Stamford, Connecticut
USCC, Keep America Beautiful Partnership
National nonprofits Keep America Beautiful (KAB) and the U.S. Composting Council (USCC) aim to increase waste reduction through composting by collaborating on education and activities nationwide. The organizations plan to share educational resources to promote awareness of composting’s role in reducing waste, improving soil structure and water quality, and reducing soil erosion. “Teaming up with KAB to share resources and promote our complementary messages of diverting organic materials from the waste stream and into compost will be of great benefit to local communities and the environment,” says Michael Virga, USCC’s Executive Director.
Greenfield, Massachusetts
Recycler Of The Year Composts On Lunch Break
Amy Donovan, program director for the Franklin County Solid Waste Management District, has been given the Gold Award for Recycler of the Year by MassRecycle, the state’s recycling coalition. The recycling award recognizes individuals and organizations for exemplary service in reducing waste.
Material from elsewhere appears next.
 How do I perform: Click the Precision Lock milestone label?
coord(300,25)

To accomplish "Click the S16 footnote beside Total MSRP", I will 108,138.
Donovan is so committed to the task of recycling organics that she reportedly spends many of her lunch breaks collecting compostables from school cafeterias within the Gill-Montague Regional School District. “I’m very glad to receive this award because it gives the spotlight to the work I’ve been doing that is very important,” Donovan told The Republican, a local newspaper. To keep organics from the mouths of incinerators and landfills, Donovan’s projects have included establishing a recycling and composting program at the Franklin County Fair and founding the Shelburne Falls Compost Collaborative. She also set up an organics drop-off program at four municipal transfer stations.
Denver, Colorado
Connecting Food Waste And Soil Fertility
When Denver area Waste Farmers began composting three years ago, it operated with a pickup truck and processed about 1 ton/month of feedstocks into compost. Today, the company is processing about 300 tons a month, and produces agricultural inputs like fertilizer, potting soil, worm castings, and compost tea. The company’s objective is to create a closed-loop system that encompasses organic waste collection all the way through food production, and in doing so, create stronger market demand for high-quality compost. If all goes well, the model will be replicated in other cities.
Dan Matsch of Eco-Cycle, a nonprofit recycling and zero waste service provider in nearby Boulder, Colorado, says that both Waste Farmers and Eco-Cycle are trying “to create an association in people’s minds between food waste and soil fertility.” Waste Farmers products are currently sold in bulk, and the company plans to move into the retail home and garden market this year.